We are all familiar with index investing (think passive management), and indices are market-cap weighted, why though?, companies with high prices (think FANG stocks) are given higher weights and cheaper companies are given lower weights, buy high sell low? May seem a bit counter-intuitive to some, which I think gave birth to the concept of 'factor investing' and smart beta in addition to dissatisfaction with traditional active-passive approaches. Someone wanted a middle ground. Thus, in a smart beta strategy, portfolio holdings are distributed not using its market cap, but using some factors. A 'factor' is simply an attribute that may drive risk or returns like beta, value, size, price momentum and low risk among others.
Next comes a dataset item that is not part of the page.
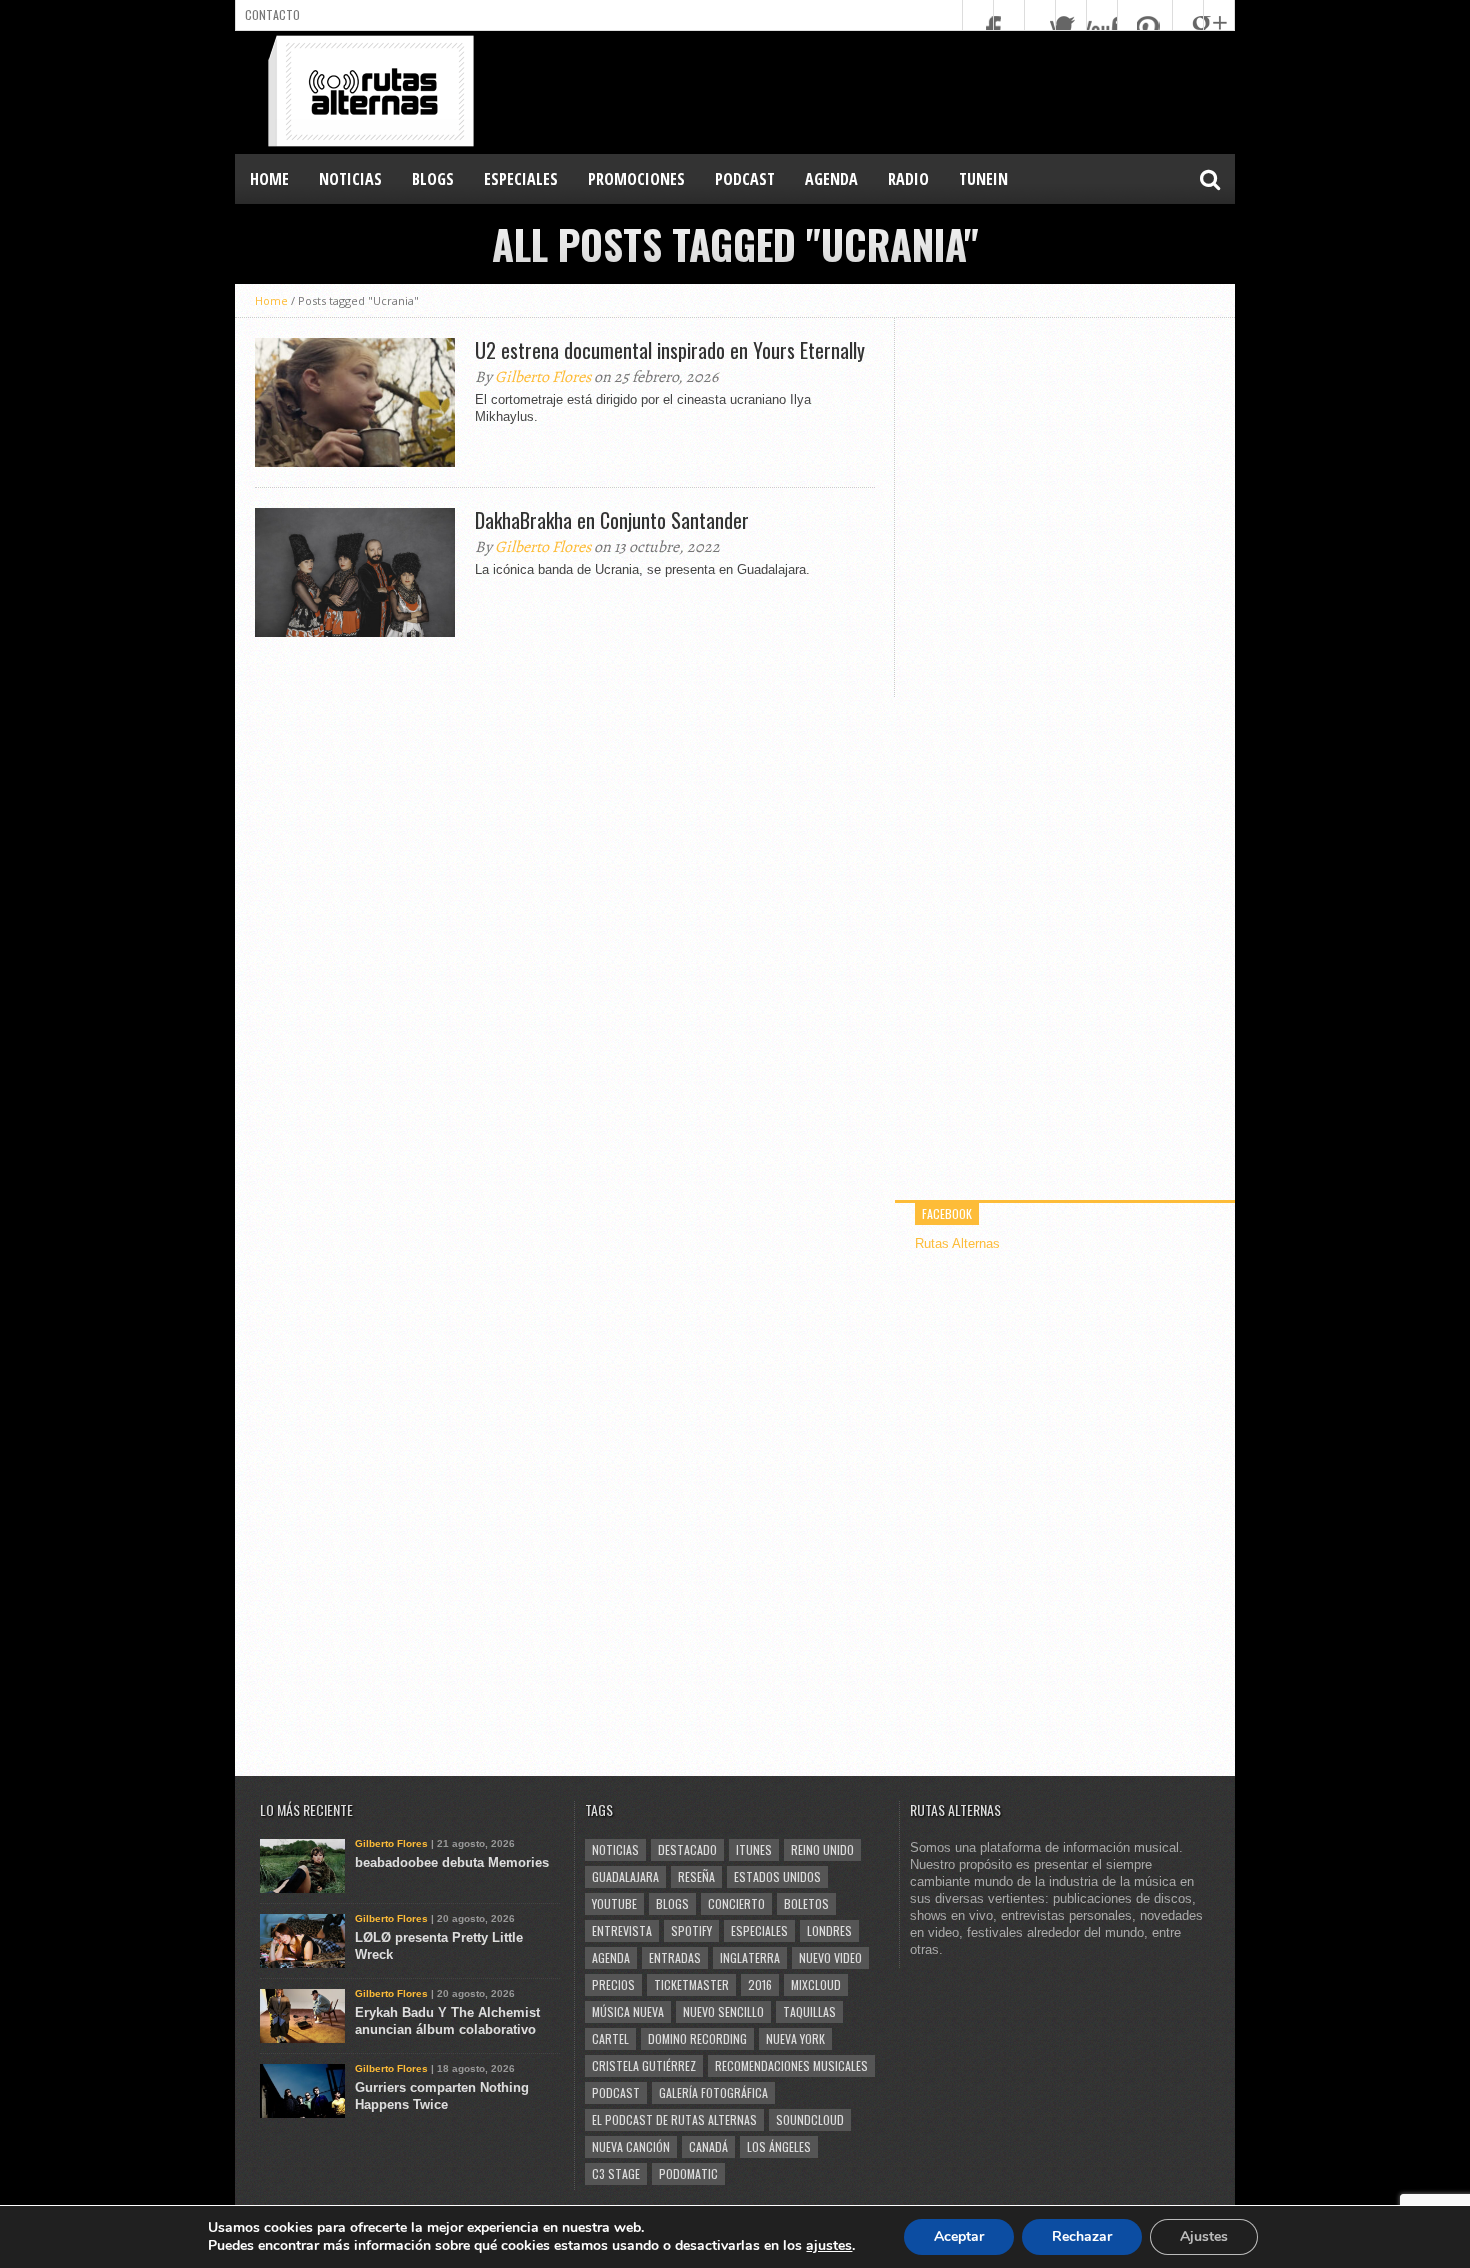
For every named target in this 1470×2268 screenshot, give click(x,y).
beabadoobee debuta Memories (452, 1862)
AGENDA (831, 179)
For example, stocks of companies that generate superior profits, strong balance sheets, and stable cash flows are considered high quality, and tend to outperform the market over time, which could be some of the factors. An example of such a fund is the S&P 500 low volatility fund which is exactly what it sounds like. They mechanically follow indices and change weighting approaches which is still cheaper than actively managed funds.
Seems like a simple good strategy. But with simple comes consequences, these strategies can over-simplify the portfolio construction process. Managers need to ensure that the appropriate factors are carefully implemented with underlying economic rationale: beware the poorly constructed portfolio.
Finally, if a strategy that blends components of active and passive investing appeals to you, you might want to consider investing in smart beta strategies. Before investing, be sure to read the fund’s prospectus carefully to ensure you understand the risks fully.